#### PROVIDED TEXT
"""

Veg Box Newsletter 28th March: Cabbage


The New System is Here

We hope you’re enjoying using our new website to manage your orders! So far, feedback has been really good, and we hope to keep making it better, so watch this space! If you need help using it, please send us an email and we’ll be more than happy to help. 

Apple Juice

We are discontinuing Oakwood Apple Juice, and switching to James White – still delicious, still organic, still in glass bottles. If you had a bottle of apple juice on your order, it will have been removed. Log in to add a bottle of the James White juice.

Munch of the Month

There’s still time to enter the Munch of the Month competition for April- just post a photo of something you cook using your veg box ingredients on Instagram or in our Facebook group and you could win a hamper of lovely things. Tag the photo with #LocavoreMM and #Locavorevegboxes. 

We’ve Moved!

"""

[Collection entries]

"""

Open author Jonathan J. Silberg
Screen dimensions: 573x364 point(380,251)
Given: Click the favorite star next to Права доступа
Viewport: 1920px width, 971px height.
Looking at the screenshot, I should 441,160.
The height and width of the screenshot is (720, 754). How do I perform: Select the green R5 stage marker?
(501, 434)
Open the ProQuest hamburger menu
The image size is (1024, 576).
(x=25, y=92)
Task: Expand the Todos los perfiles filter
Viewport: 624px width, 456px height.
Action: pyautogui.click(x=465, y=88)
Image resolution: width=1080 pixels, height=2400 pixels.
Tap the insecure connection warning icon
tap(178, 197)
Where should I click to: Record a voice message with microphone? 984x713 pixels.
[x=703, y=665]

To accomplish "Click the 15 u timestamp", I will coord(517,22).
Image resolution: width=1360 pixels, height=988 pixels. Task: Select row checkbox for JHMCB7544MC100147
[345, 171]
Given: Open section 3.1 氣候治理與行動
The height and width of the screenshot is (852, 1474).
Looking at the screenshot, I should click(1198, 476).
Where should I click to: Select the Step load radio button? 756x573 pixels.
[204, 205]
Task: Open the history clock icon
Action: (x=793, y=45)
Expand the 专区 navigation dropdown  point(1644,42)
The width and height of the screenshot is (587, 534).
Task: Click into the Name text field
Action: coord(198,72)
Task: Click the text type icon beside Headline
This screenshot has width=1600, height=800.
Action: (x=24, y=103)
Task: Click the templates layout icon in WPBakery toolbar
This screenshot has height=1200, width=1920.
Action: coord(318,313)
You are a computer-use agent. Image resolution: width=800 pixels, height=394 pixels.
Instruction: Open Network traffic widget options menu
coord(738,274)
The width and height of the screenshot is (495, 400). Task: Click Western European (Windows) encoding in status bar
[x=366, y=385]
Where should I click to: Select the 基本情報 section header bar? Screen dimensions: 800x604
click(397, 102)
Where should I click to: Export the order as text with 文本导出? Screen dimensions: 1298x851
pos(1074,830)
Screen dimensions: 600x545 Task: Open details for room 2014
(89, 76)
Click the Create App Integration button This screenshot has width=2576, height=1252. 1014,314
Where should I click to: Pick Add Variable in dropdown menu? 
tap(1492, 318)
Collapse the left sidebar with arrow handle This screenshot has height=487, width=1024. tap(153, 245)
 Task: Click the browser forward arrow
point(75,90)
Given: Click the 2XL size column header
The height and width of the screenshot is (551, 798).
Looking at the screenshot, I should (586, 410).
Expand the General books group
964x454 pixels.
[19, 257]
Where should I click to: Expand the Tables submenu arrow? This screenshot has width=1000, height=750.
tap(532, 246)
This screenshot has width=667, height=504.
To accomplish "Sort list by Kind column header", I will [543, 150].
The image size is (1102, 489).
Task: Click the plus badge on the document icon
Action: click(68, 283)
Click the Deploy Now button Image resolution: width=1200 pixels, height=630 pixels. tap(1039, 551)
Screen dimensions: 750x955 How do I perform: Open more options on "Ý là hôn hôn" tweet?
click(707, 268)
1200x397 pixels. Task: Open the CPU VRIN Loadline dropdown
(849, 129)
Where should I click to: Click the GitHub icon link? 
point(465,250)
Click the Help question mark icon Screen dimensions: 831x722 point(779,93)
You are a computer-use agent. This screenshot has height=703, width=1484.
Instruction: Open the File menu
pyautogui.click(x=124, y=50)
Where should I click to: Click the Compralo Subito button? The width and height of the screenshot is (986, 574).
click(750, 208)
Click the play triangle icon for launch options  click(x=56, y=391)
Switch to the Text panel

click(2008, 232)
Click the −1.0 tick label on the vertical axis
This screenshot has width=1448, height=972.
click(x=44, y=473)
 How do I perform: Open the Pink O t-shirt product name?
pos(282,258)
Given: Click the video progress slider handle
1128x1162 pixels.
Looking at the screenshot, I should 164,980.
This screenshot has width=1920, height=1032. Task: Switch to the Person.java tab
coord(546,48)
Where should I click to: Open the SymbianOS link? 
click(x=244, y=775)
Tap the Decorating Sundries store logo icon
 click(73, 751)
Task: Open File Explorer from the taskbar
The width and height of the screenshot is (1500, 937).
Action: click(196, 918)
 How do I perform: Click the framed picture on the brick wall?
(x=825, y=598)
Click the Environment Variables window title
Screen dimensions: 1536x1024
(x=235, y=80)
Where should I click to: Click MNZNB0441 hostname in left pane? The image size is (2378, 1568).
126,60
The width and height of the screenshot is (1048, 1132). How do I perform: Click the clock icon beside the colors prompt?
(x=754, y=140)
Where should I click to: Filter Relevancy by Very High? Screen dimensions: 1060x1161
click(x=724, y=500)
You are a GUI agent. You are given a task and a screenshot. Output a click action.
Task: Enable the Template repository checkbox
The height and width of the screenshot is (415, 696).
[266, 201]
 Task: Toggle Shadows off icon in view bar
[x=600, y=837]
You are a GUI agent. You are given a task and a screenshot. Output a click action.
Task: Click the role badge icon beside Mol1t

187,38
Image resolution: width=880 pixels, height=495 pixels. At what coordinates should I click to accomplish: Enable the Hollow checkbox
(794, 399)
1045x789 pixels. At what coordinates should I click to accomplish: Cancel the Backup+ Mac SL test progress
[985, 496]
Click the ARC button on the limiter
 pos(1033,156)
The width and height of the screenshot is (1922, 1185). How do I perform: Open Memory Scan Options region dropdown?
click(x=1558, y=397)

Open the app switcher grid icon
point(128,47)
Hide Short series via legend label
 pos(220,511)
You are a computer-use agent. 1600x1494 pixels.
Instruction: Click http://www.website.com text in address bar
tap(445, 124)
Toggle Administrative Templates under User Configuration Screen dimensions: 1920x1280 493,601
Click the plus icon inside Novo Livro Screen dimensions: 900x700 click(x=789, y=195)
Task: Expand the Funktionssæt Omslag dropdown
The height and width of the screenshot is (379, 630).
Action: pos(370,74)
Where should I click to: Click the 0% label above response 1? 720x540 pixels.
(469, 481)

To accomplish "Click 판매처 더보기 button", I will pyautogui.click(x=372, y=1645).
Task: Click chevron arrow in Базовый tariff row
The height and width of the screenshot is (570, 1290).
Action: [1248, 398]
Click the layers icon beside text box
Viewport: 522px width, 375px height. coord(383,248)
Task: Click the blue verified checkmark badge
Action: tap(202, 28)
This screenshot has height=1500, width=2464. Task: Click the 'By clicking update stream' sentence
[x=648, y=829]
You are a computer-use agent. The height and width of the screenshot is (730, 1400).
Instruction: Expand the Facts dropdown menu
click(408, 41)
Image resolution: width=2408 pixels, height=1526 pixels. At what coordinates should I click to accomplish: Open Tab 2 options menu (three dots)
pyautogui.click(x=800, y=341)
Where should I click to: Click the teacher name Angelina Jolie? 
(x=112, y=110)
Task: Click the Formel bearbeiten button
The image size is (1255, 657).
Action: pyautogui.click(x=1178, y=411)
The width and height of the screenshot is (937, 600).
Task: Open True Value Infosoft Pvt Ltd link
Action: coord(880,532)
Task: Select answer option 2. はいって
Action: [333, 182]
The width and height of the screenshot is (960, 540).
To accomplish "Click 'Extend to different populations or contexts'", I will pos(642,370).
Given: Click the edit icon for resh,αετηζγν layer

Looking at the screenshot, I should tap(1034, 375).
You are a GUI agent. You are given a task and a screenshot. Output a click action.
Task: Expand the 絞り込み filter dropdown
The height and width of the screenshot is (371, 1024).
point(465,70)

"""

#### INSTRUCTIONS
• 1. In the veg box newsletter, rewrite the part that opens with "The New System" and closes with "We’ve Moved!", replacing "hamper" with "basket".
• 2. Write the next part of the veg box newsletter, picking up after its last line.
You won't need the collection entries.

#### PER-TASK ANSWERS
• 1.
The New System is Here

We hope you’re enjoying using our new website to manage your orders! So far, feedback has been really good, and we hope to keep making it better, so watch this space! If you need help using it, please send us an email and we’ll be more than happy to help. 

Apple Juice

We are discontinuing Oakwood Apple Juice, and switching to James White – still delicious, still organic, still in glass bottles. If you had a bottle of apple juice on your order, it will have been removed. Log in to add a bottle of the James White juice.

Munch of the Month

There’s still time to enter the Munch of the Month competition for April- just post a photo of something you cook using your veg box ingredients on Instagram or in our Facebook group and you could win a basket of lovely things. Tag the photo with #LocavoreMM and #Locavorevegboxes. 

We’ve Moved!

• 2.
We loved our old Veg Box HQ in Bellahouston Park, but we ran out of space quite quickly, so we’re pleased to say we’ve now moved into a much bigger warehouse in Oatlands. It means we have a lot more room to keep growing, so look out for a friends and family referral scheme coming soon!  But don’t worry- Locavore has big plans for Bellahouston Nursery, including community plots (apply for one now!) Our florists are already based there, and we had an amazing crop of tomatoes last summer- look out for more veg from Bella in your boxes soon.

In the Veg Boxes This Week

Subject to last minute changes

Check out storage guidance for helpful tips and tricks on how to prolong the life of your fresh produce. If you’re wondering where your veg comes from, have a look at these maps. You can also join your fellow subscribers over in the Facebook group for lots of tips, tricks, and recipe ideas!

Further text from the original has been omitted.